-- begin Recorded data --

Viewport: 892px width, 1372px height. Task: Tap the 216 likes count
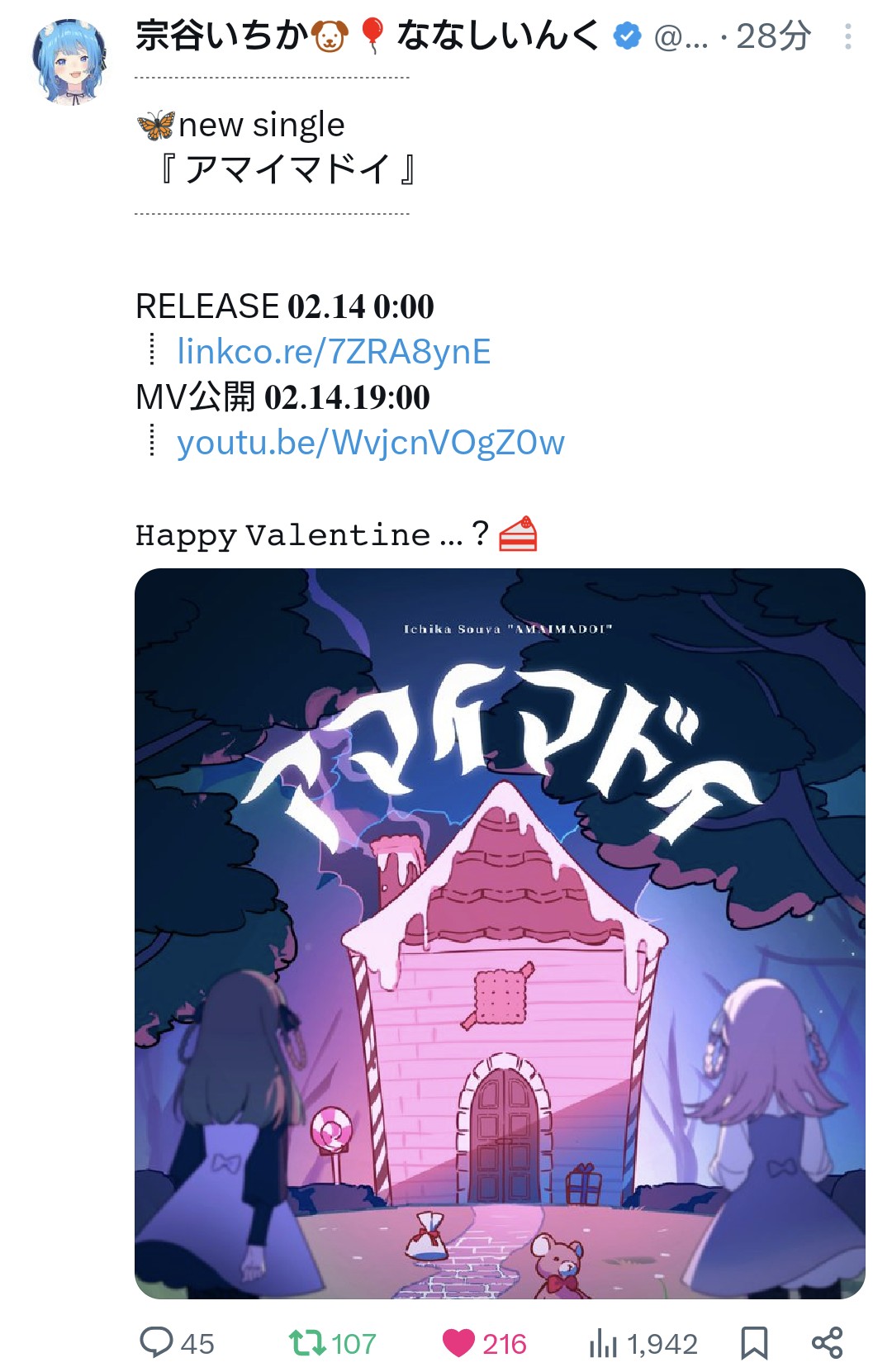505,1344
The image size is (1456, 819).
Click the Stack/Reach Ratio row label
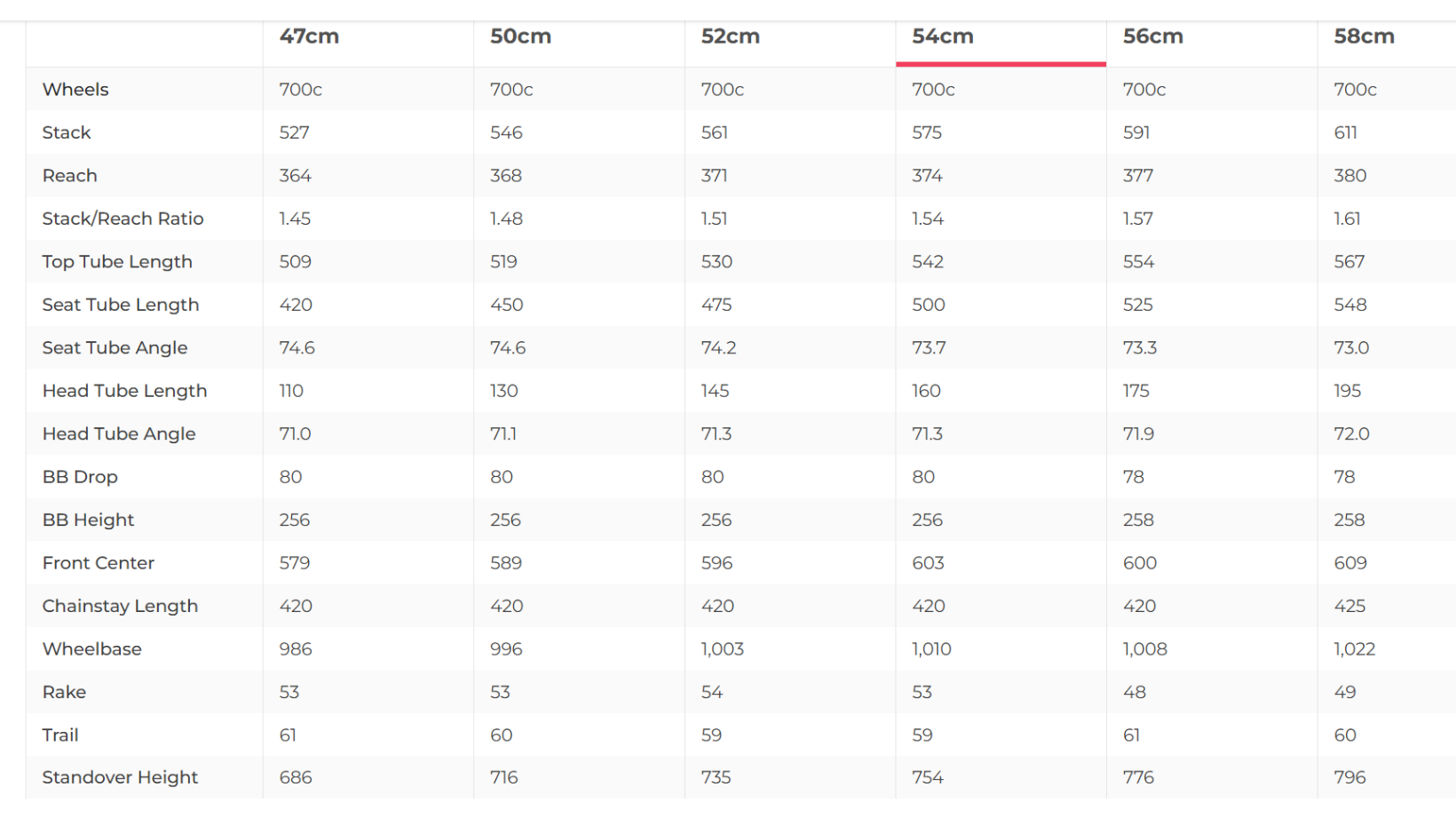(x=123, y=219)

-- end Recorded data --

What you are asked to do: Can you rewrite all the entries above as a two-column CSV with the header instruction,coordinates, one row per entry, putting its text in the first field and its answer in the second? Quote each field, turn line breaks into spaces, and leave the pictures out.

Exercise result:
instruction,coordinates
"Viewport: 892px width, 1372px height. Task: Tap the 216 likes count","505,1344"
"The image size is (1456, 819). Click the Stack/Reach Ratio row label","(x=123, y=219)"